Deployment templates
A model unit (MU) is the smallest unit of inference compute on the Alibaba Cloud Model Studio platform. Different model unit types correspond to different compute capacities and unit prices. Model units per replica indicates how many model units a single replica occupies. Deployment costs are directly determined by the total number of model units in use.
Deployment templates are preset deployment specifications (including a model unit type and model units per replica) that define the compute resources for a single replica. Each template defines a different combination of inference performance and unit cost. In the table below, V/II in the Model unit type column are Roman numeral identifiers for model unit specifications, corresponding to model_unit_spec field values of MU5/MU2 in API responses. CosyVoice fine-tuned models currently offer two deployment templates:
|
Template name |
Model unit type |
Model units per replica |
Use case |
|
Single-machine deployment |
Type V model unit |
1 |
Cost-effective deployment that balances inference performance with unit cost. Suitable for budget-sensitive, low-to-moderate load scenarios that still require stable service. |
|
Single-machine deployment - flagship complex inference |
Type II model unit |
8 |
For high-complexity workloads (such as very large models with long contexts). Each replica provides stronger inference capabilities. |
Billing: Deployment costs are directly tied to the total model unit count (Total Model Unit), calculated as:
Choosing a different template or setting a different replica count directly changes the billing amount. Evaluate based on your workload and budget before deploying. For the complete cost formula and unit prices per model unit type, see Deployment costs .
Deployment methods: After selecting a deployment template, complete the deployment using either of the following methods based on your use case:
Method 1: Deploy through the console (recommended for daily use)
Entry point: Go to the My Models page in Alibaba Cloud Model Studio console, find the successfully fine-tuned model, and submit it for deployment. For complete steps, see Model deployment .
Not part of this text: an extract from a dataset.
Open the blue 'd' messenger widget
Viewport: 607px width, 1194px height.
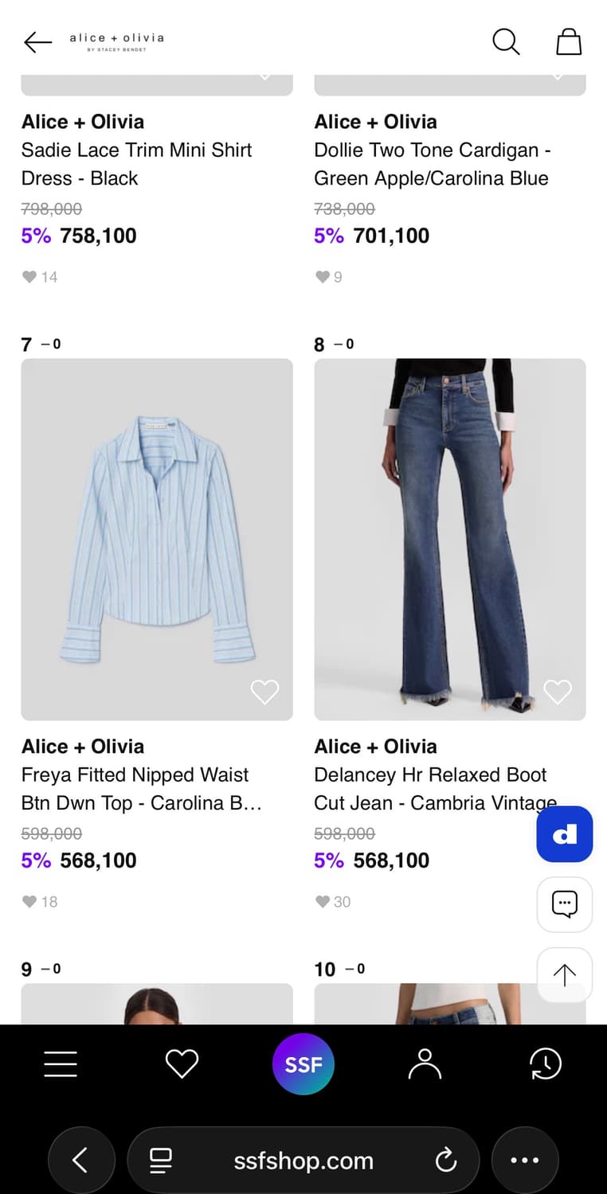click(564, 834)
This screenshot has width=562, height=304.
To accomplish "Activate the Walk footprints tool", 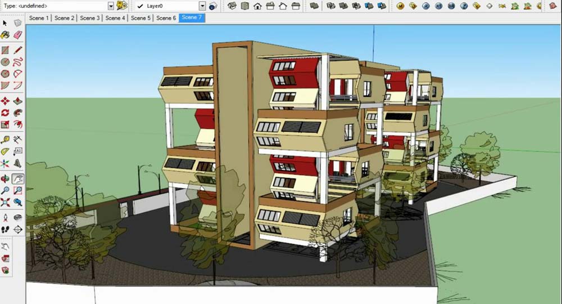I will pos(5,230).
Key parameters: Only two selections are required — the template and replica values automatically determine all other fields:
-
Deployment Template: Choose between Single-machine deployment and Single-machine deployment - flagship complex inference. See Deployment templates for the differences.
-
Deployed Replicas: Number of instances. Set based on your concurrency and throughput requirements (integer >= 1).
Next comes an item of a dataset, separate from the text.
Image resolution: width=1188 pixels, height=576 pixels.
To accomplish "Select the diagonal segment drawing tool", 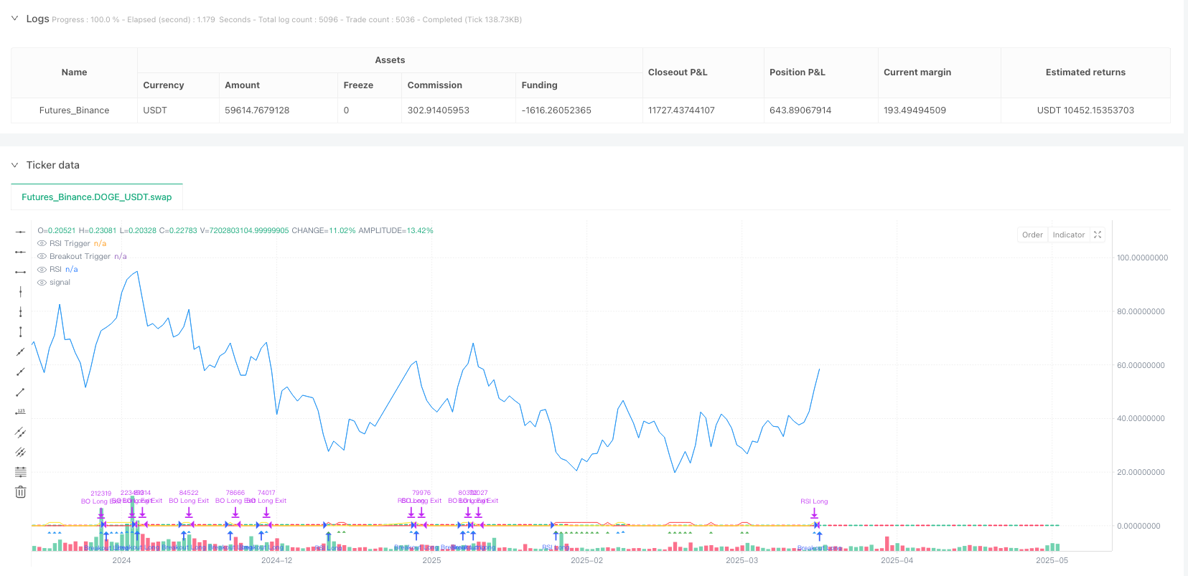I will [21, 392].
Post-deployment status: The console displays the deployment instance ID and status transitions (PENDING → DEPLOYING → RUNNING). The model is ready for calls once status reaches RUNNING.
Method 2: Deploy through the API (recommended for automation)
API deployment requires calling three endpoints in sequence. For complete field constraints, see Model deployment .
-
Query deployable models (
GET /api/v1/deployments/models): Retrieve themodel_name,template_id, andcapacity_unit_per_instanceneeded for creating a deployment:curl 'https://dashscope.aliyuncs.com/api/v1/deployments/models?page_no=1&page_size=100&version=v1.0&model_source=custom' \ --header "Authorization: Bearer ${DASHSCOPE_API_KEY}" \ --header 'Content-Type: application/json'Sample response (key fields only):
{ "output": { "models": [ { "model_name": "cosyvoice-v3-flash-ft-202605271743-dd2a", "plans": [ { "plan": "mu", "templates": [ { "template_name": "Single-machine deployment", "template_id": "dps-20260521172224-1vabse", "template_desc": "Cost-effective deployment plan, ...", "roles": { "unified": { "model_unit_spec": "MU5", "capacity_unit_per_instance": 1 } } }, { "template_name": "Single-machine deployment - flagship complex inference", "template_id": "MU2", "template_desc": "High-complexity workloads, ultra-large models with long context.", "roles": { "unified": { "model_unit_spec": "MU2", "capacity_unit_per_instance": 8 } } } ] } ] } ] } }Locate your model: The
output.modelsarray in the response lists all deployable models. Find the entry whosemodel_namematches thefinetuned_outputreturned by Create a fine-tuning job. Itsplans[].templatesfield contains the available deployment templates for that model. -
Create a deployment (
POST /api/v1/deployments): Submit a deployment request using the parameters from the previous step. The following example uses the Single-machine deployment template with 1 replica:curl --location 'https://dashscope.aliyuncs.com/api/v1/deployments' \ --header 'Authorization: Bearer '${DASHSCOPE_API_KEY} \ --header 'Content-Type: application/json' \ --data '{ "model_name": "<MODEL_NAME>", "plan": "mu", "deploy_spec": "<TEMPLATE_ID>", "capacity": 1, "billing_method": "POST_PAY" }'Response: The
output.deployed_modelfield in the response is the deployment instance ID. Pass this value as themodelparameter when calling the model.Key parameters (replace placeholders
<MODEL_NAME>and<TEMPLATE_ID>with values from the previous step's response):-
model_name: Themodel_namefrom the entry matching yourfinetuned_outputin the previous response. -
plan: Fixed to"mu"(billed by model unit usage duration). -
deploy_spec: Thetemplate_idof your chosen template from the previous response — for example, Single-machine deployment is currentlydps-20260521172224-1vabse, and Single-machine deployment - flagship complex inference isMU2. Always use the real-time values from the previous step — don't hard-code these. -
capacity: The total number of model units for this deployment, directly tied to billing. Must be an integer multiple ofcapacity_unit_per_instancefrom the previous step;. Examples:
-
Single-machine deployment (
capacity_unit_per_instance = 1):capacity=1→ 1 replica;capacity=4→ 4 replicas. -
Single-machine deployment - flagship complex inference (
capacity_unit_per_instance = 8):capacity=8→ 1 replica;capacity=16→ 2 replicas;capacity=1is rejected (not a multiple of 8).
-
-
billing_method: Currently supports"POST_PAY"(pay-as-you-go).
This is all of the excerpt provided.